I agree that psychopaths have preferences, and would find living in a world that anti-implemented their preferences intolerable.

In which case we wouldn't be talking about CEV(humanity) but CEV(that subset of humanity which already share our values),

If you mean to suggest that the fact that the former phrase gets used in place of the latter is compelling evidence that we all agree about who to include, I disagree.

If you mean to suggest that it would be more accurate to use the latter phrase when that's what we mean, I agree.

Ditto "CEV(that set of preference-havers which value X, Y, and Z)".

Comment author: [deleted] 18 May 2012 04:25:16PM -1 points [-]

I definitely meant the second interpretation of that phrase.

Comment author: TimS 18 May 2012 04:45:05PM 2 points [-]

I hope that everyone who discusses CEV understands that a very hard part of building a CEV function would be defining the criteria for inclusion in the subset of people whose values are considered. It's almost circular, because figuring out who to exclude as "insufficiently moral" almost inherently requires the output of a CEV-like function to process.

Comment author: TheOtherDave 18 May 2012 05:42:43PM 0 points [-]

How committed are you to the word "subset" here?

Comment author: TimS 18 May 2012 05:51:52PM 1 point [-]

I'm not sure I understand the question.
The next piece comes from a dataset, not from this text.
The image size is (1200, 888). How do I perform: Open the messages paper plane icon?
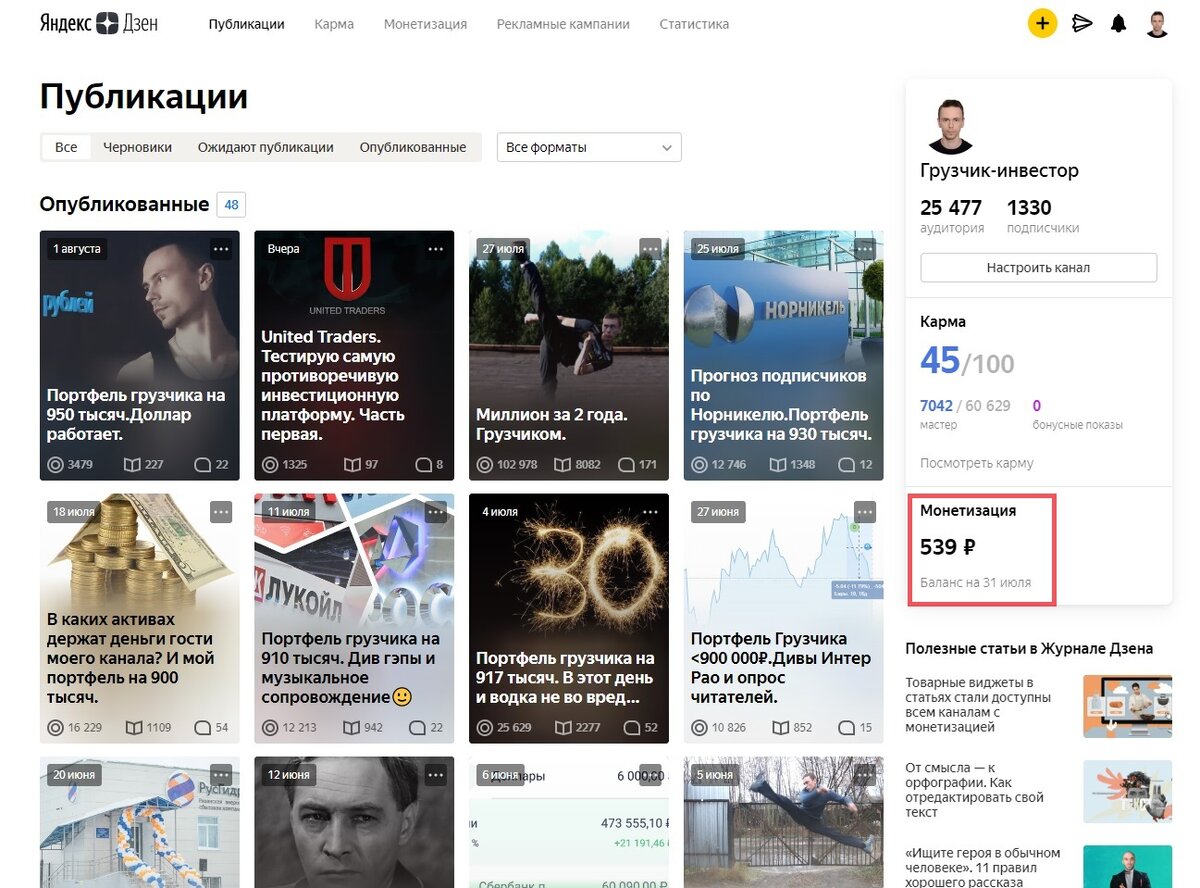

In reference to the sociopath issue, I think it is clearer to say:
(1) "I don't want sociopaths (and the like) in the subset from which CEV is drawn"
than to say that
(2) "CEV is drawn from all humanity but sociopaths are by definition not human."

Nonetheless, I don't think (1) and (2) are different in any important respect. They just define key terms differently in order to say the same thing. In a rational society, I suspect it would make no difference, but in the current human society, ways words can be wrong makes (2) likely to lead to errors of reasoning.
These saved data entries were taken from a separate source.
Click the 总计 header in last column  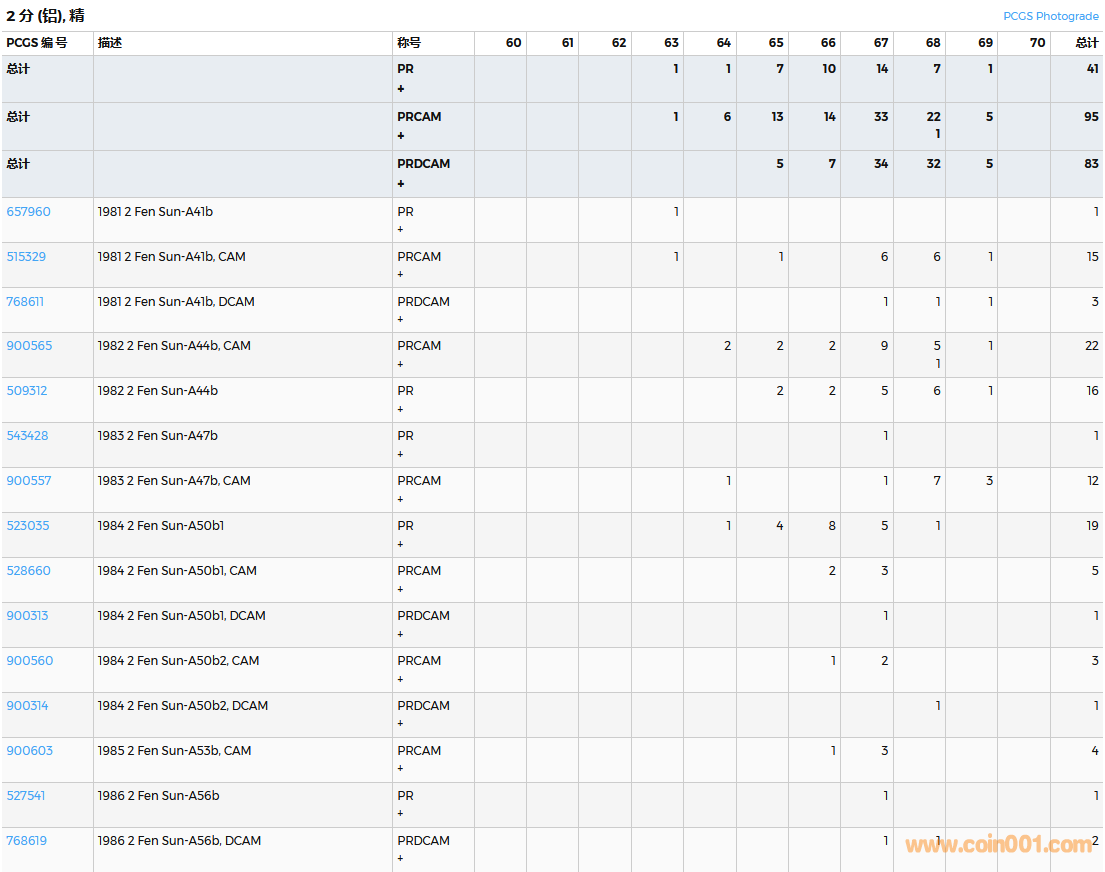click(x=1086, y=43)
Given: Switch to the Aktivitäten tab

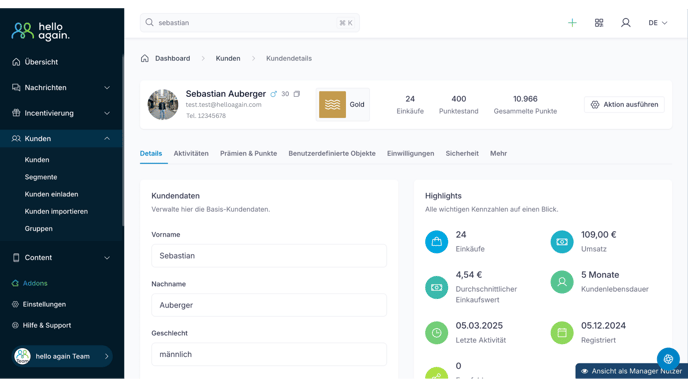Looking at the screenshot, I should [191, 154].
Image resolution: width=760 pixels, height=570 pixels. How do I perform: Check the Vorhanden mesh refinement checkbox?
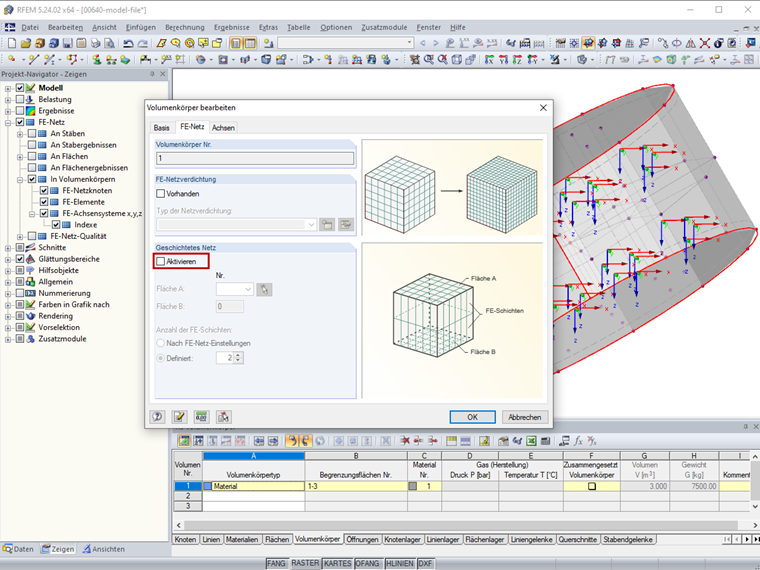[x=161, y=194]
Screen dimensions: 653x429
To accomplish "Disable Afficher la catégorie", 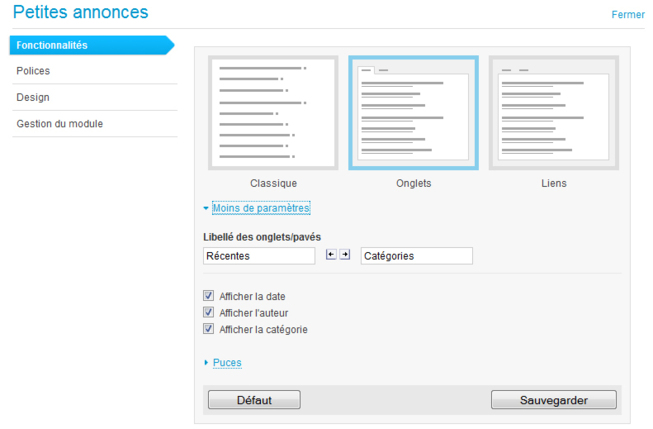I will 209,328.
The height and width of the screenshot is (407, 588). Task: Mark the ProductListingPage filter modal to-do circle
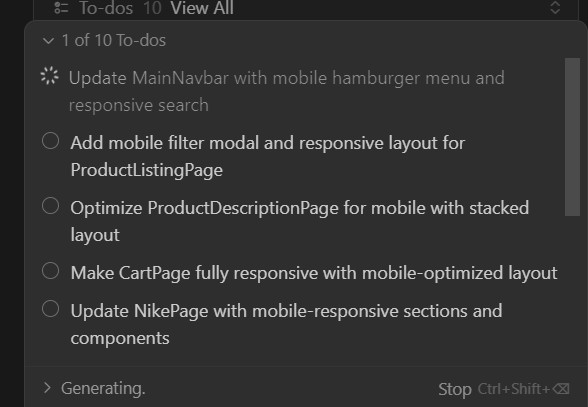pyautogui.click(x=51, y=141)
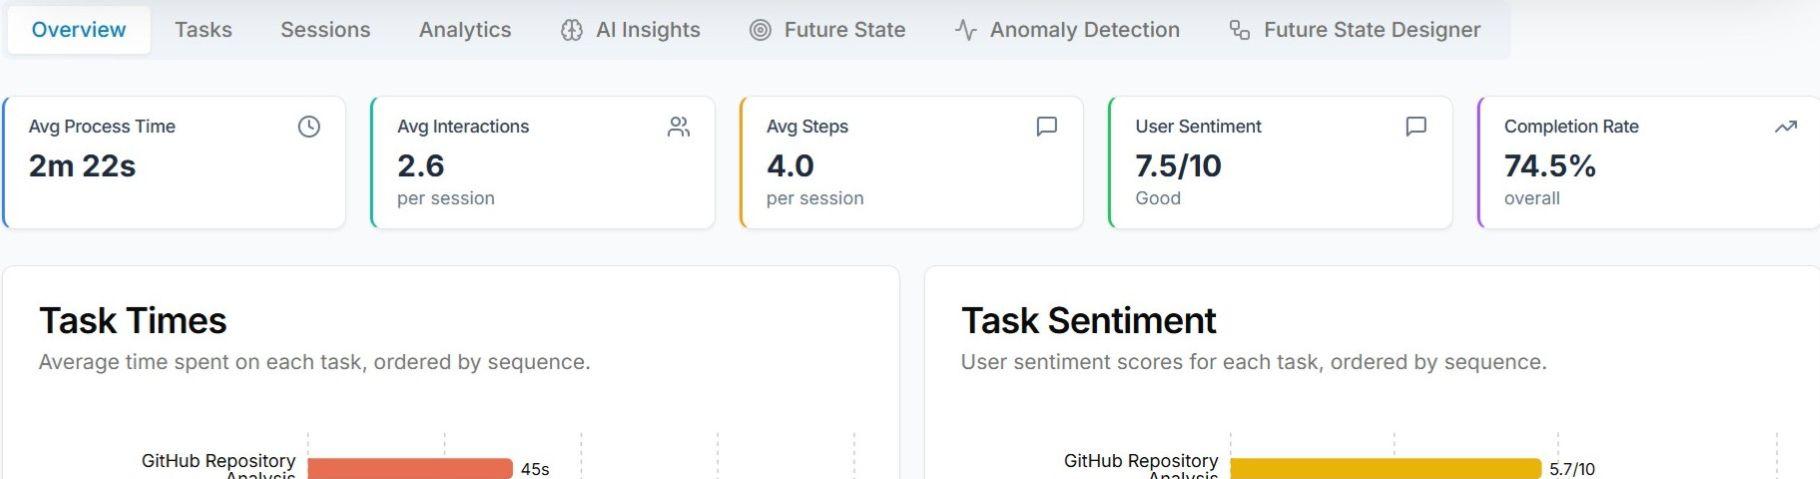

Comment author: TheOtherDave 18 May 2012 06:10:43PM 0 points [-]

Sorry, I'm being unclear. Let me try again.
For simplicity, let us say that T(x) = TRUE if x is sufficiently moral to include in CEV, and FALSE otherwise. (I don't mean to posit that we've actually implemented such a test.)
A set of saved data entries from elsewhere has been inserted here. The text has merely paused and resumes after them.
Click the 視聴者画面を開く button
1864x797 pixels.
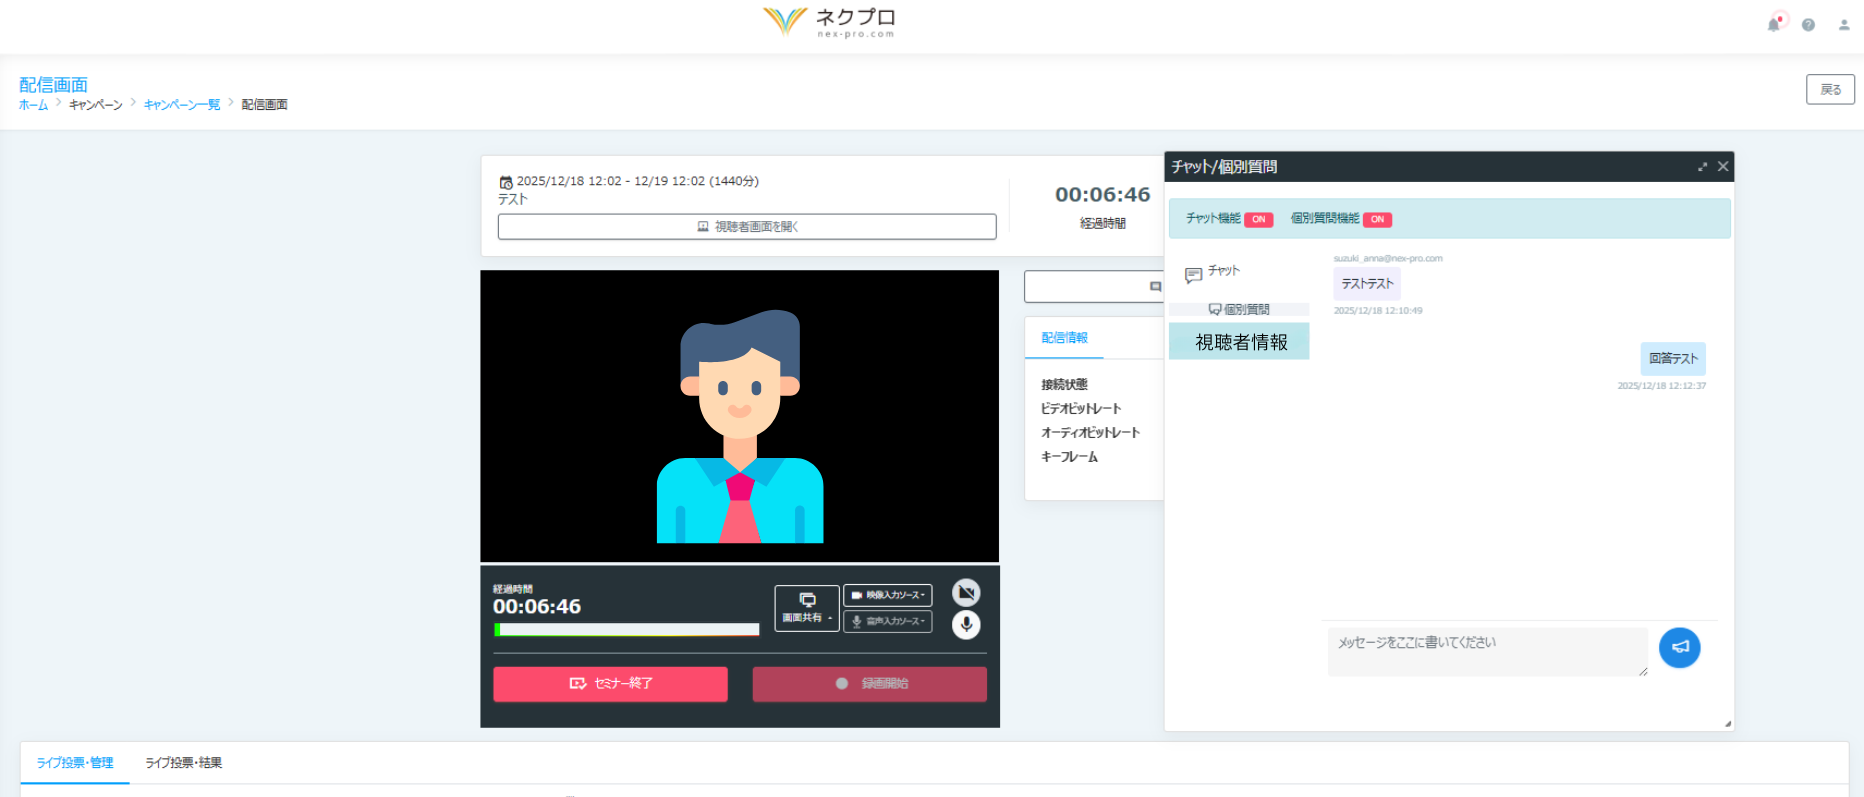(747, 227)
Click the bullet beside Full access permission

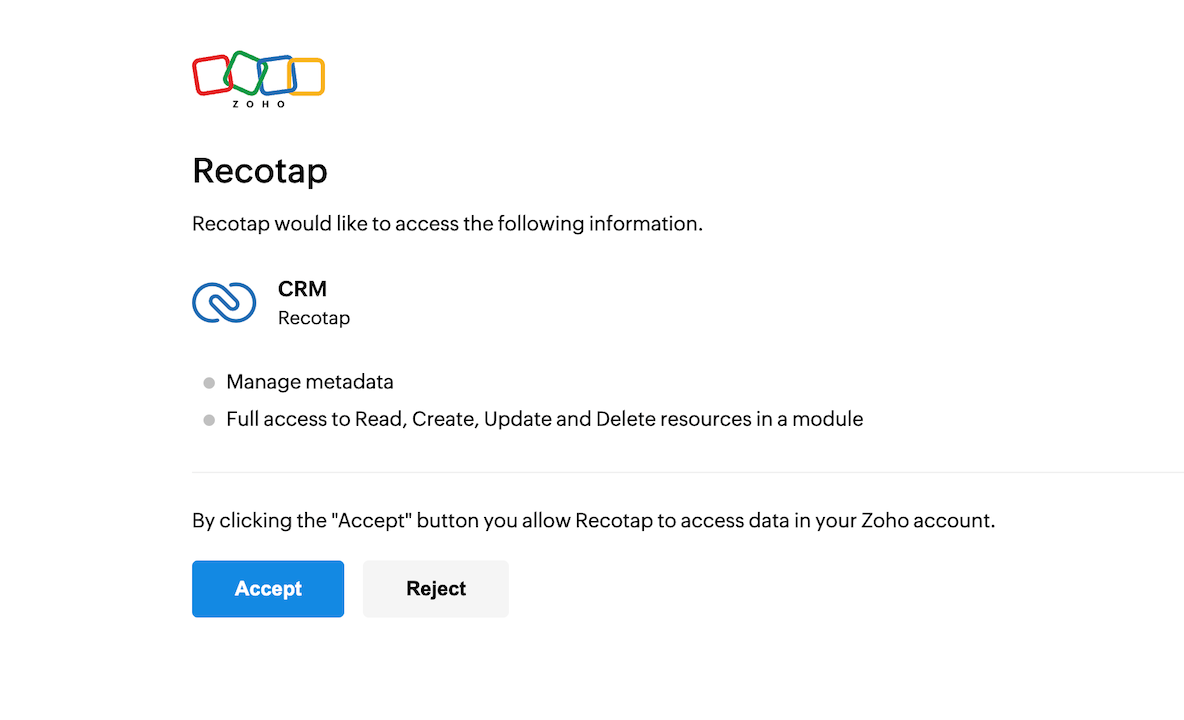click(209, 420)
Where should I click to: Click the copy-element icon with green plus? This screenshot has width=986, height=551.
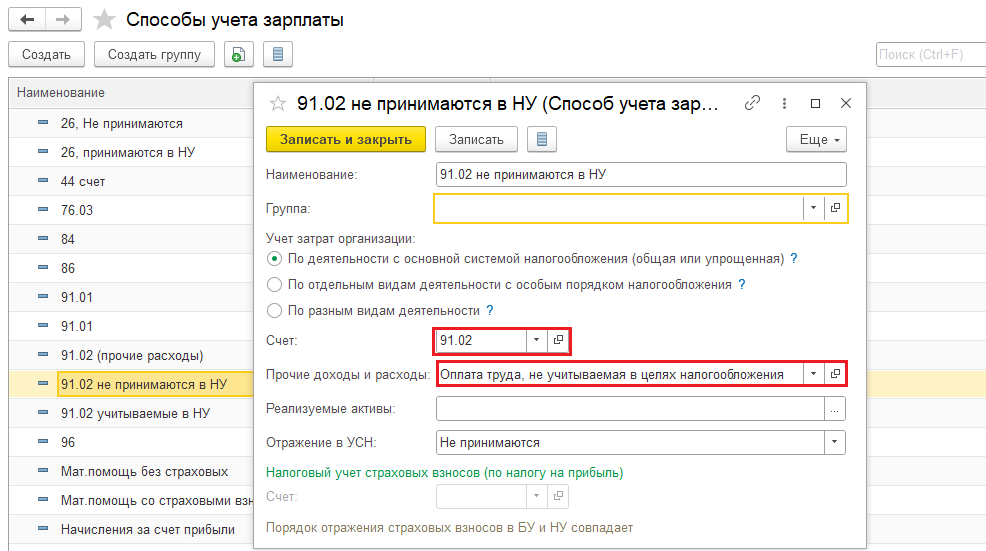tap(239, 54)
I'm asking if you mean to distinguish between:
(1) CEV includes x where T(x) = TRUE and x is human, and
(2) CEV includes x where T(x) = TRUE

Comment author: TimS 18 May 2012 06:56:09PM 0 points [-]

I'm still not sure I understand the question. That said, there are two issues here.

First, I would expect CEV(Klingon) to output something if CEV(human) does, but I'm not aware of any actual species that I would expect CEV(non-human species) to output for. If such a species existed (i.e. CEV(dolphins) outputs a morality), I would advocate strongly for something very like equal rights between humans and dolphins.

But even in that circumstance, I would be very surprised if CEV(all dolphins & all humans) outputted something other than "Humans, do CEV(humanity). Dolphins, do CEV(dolphin)"

Of course, I don't expect CEV(all of humanity ever) to output because I reject moral realism.

Comment author: TheOtherDave 18 May 2012 07:07:27PM 0 points [-]

I think that answers my question. Thanks.